Repeat, word for word, the lines of the material below that run from the line containing "You are a computer-use agent. Image resolution: width=1080" through the line containing "click(x=112, y=16)", inclusive.

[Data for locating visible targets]
::::
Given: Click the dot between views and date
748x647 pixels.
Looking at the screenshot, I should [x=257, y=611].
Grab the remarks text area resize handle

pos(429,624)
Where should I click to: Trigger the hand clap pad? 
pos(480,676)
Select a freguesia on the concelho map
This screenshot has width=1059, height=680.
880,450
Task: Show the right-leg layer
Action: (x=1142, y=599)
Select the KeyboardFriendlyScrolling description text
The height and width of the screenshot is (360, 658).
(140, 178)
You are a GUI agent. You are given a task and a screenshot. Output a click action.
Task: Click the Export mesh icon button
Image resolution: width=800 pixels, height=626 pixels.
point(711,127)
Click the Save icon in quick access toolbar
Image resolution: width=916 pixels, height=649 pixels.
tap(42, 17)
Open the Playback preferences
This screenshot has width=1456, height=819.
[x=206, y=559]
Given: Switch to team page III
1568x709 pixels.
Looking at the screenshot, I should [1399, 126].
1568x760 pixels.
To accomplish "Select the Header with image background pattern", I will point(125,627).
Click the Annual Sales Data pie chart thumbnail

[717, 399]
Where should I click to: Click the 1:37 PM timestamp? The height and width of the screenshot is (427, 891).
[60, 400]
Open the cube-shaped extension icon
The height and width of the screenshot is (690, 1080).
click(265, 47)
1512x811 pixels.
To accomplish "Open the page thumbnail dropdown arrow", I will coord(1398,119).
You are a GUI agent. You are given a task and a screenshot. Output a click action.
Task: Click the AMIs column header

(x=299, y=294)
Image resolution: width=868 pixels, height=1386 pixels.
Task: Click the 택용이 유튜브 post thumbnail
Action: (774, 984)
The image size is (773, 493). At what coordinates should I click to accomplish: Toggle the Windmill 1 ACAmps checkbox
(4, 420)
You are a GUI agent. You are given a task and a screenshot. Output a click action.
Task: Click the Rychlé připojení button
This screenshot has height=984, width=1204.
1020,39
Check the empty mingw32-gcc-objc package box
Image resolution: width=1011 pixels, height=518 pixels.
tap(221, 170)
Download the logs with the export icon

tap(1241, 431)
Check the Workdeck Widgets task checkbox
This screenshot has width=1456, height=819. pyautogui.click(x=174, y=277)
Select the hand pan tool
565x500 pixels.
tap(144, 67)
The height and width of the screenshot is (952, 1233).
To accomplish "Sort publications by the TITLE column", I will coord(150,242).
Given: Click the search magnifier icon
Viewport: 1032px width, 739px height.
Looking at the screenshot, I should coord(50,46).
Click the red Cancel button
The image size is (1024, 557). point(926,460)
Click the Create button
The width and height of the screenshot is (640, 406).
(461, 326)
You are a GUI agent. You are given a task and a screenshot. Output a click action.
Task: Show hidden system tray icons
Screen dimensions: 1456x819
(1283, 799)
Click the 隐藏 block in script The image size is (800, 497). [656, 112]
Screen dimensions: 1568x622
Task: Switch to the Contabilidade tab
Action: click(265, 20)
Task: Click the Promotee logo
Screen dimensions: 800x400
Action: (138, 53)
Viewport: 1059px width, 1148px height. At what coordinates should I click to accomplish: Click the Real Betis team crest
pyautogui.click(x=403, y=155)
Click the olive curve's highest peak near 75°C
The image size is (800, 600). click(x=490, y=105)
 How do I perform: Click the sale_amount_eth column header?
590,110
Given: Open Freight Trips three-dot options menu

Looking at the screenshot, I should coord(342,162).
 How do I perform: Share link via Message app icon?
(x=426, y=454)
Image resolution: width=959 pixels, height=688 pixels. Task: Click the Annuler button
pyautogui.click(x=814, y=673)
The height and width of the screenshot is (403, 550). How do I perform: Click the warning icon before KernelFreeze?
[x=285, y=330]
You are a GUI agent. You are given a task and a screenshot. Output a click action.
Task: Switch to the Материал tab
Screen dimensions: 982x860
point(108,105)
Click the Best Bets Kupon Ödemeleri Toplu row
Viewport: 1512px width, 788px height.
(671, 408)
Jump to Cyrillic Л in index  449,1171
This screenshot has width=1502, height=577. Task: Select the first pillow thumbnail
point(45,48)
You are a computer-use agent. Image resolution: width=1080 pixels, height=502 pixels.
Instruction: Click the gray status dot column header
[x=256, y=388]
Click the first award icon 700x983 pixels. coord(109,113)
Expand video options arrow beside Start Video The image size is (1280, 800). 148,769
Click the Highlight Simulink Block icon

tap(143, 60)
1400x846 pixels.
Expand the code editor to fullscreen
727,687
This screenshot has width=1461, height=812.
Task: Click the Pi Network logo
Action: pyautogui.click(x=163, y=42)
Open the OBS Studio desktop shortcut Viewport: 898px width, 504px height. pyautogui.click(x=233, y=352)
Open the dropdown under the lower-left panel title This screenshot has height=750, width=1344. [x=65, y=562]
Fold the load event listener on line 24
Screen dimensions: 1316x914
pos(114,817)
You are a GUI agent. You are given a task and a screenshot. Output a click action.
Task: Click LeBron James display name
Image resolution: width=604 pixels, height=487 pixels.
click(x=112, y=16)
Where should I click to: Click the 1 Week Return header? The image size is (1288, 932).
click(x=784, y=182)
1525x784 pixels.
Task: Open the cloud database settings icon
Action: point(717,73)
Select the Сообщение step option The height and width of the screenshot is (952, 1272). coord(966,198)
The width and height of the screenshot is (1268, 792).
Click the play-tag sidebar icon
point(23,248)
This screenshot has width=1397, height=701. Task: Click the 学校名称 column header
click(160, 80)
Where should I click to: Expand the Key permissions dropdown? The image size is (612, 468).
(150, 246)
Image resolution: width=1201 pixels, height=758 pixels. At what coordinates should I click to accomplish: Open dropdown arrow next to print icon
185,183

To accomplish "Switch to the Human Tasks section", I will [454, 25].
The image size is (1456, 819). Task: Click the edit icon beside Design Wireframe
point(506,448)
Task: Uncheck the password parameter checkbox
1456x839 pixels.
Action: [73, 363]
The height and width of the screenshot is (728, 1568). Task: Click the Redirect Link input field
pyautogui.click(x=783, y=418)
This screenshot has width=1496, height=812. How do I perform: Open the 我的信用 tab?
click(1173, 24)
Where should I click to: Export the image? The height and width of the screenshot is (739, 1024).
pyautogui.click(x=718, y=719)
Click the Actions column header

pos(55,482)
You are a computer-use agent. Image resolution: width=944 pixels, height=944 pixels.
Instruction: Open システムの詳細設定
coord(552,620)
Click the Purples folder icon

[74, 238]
::::
(Task result):
You are a computer-use agent. Image resolution: width=1080 pixels, height=502 pixels.
Instruction: Click the gray status dot column header
[x=256, y=388]
Click the first award icon 700x983 pixels. coord(109,113)
Expand video options arrow beside Start Video The image size is (1280, 800). 148,769
Click the Highlight Simulink Block icon

tap(143, 60)
1400x846 pixels.
Expand the code editor to fullscreen
727,687
This screenshot has width=1461, height=812.
Task: Click the Pi Network logo
Action: pyautogui.click(x=163, y=42)
Open the OBS Studio desktop shortcut Viewport: 898px width, 504px height. pyautogui.click(x=233, y=352)
Open the dropdown under the lower-left panel title This screenshot has height=750, width=1344. [x=65, y=562]
Fold the load event listener on line 24
Screen dimensions: 1316x914
pos(114,817)
You are a GUI agent. You are given a task and a screenshot. Output a click action.
Task: Click LeBron James display name
Image resolution: width=604 pixels, height=487 pixels.
click(x=112, y=16)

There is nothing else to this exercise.